The 8051 is the name of a big family of microcontrollers. The device which we are going to use along this tutorial is the ‘AT89S8253‘which is a typical 8051 microcontroller manufactured by Atmel™.
The block diagram provided by Atmel™ in their datasheet showing the architecture the AT89S8253 device can seem very complicated, and since we are going to use the C high level language to program it, a simpler architecture can be represented as the figure 3.7
This figure shows the main features and components that the designer can interact with. You can notice that the AT 89S8253 has four different ports, each one having eight Input/output lines providing a total of 32 I/O lines. Those ports can be used to output DATA and orders do other devices, or to read the state of a sensor, or a switch. Most of the ports of the 89S52 have ‘dual function’ meaning that they can be used for two different functions: the first one is to perform input/output operations and the second one is used to implement special features of the microcontroller like counting external pulses, interrupting the execution of the program according to external events, performing serial data transfer or connecting the chip to a computer to update the software.
You can also notice two different memory types: RAM and EEPROM. Shortly, RAM is used to store variable during program execution, while the EEPROM memory is used to store the program itself, that’s why it is often referred to as the ‘program memory’. The memory organization will be discussed in below:
A RAM stands for Random Access Memory, it has basically the same purpose of the RAM in a desktop computer, which is to store some data required during the execution time of different programs. While an EEPROM, also called FLASH memory is a more elaborated ROM (Read Only Memory) which is the memory where the program being executed is stored. Even if that’s not exactly true, you can compare an EEPROM to the Hard-Disk of a desktop computer from a general point of view. The EEPROM term stands for Electronically Erasable and Programmable Read Only Memory.
In microcontrollers, like in any digital system, memory is organized in Registers, Which is the basic unit of construction of a memory. Each register is composed of a number of bits (usually eight) where the data can be stored.
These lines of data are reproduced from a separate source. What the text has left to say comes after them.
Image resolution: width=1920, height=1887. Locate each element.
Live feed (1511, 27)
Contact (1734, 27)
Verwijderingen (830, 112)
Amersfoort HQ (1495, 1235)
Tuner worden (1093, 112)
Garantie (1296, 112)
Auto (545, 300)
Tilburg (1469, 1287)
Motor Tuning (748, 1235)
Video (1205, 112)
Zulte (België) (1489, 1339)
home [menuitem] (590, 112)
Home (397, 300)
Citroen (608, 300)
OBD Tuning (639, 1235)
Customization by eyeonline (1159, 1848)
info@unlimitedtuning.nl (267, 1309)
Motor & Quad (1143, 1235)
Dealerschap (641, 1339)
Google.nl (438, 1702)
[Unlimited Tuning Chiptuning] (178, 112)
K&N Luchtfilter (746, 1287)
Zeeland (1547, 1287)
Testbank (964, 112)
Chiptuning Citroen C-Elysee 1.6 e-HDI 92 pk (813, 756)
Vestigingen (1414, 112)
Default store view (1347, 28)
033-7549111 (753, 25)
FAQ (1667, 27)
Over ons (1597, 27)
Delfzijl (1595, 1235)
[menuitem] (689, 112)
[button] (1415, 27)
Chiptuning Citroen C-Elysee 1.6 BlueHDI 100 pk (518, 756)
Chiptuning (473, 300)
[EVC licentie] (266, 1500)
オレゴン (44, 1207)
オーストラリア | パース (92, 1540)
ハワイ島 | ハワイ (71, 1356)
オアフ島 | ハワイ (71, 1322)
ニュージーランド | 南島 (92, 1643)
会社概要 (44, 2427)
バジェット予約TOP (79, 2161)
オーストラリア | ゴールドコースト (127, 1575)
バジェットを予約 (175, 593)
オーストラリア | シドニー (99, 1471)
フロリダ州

In the 8051 family of microcontrollers for example, most registers are 8-bit register, capable of storing values ranging from 0 to 255. In order to use bigger values, various register can be used simultaneously. FIGURE above shows a typical 8-bit registers, where the notation D0 to D7 stands for the 8 DATA bits of the register.
As you shall see, the RAM memory of the AT89S8253, which contains 256 registers, is divided into two main parts, the GPR part, and the SFR part. GPR stands for ‘General Purpose Register’ and are the registers that you can use to store any data during the execution of your program. SFRs (Special function Register) are registers used to control the functioning of the microcontroller and to assist the processor through the various operations being executed. For example, SFRs can be used to control Input/output lines, to retrieve data transmitted through the serial port of a desktop computer, or to configure one of the on-chip counters and timers.
In a memory each register has a specific address which is used by the processor to read and write from specific memory location. Figure 1.3.B shows the memory organization of the 256 registers of the RAM of the AT89S8253 microcontroller. The address is noted in Hexadecimal format as this notation simplifies digital logic calculations for the designers, 00 corresponds to the first location and FF which is equal to 256 corresponds to the last location.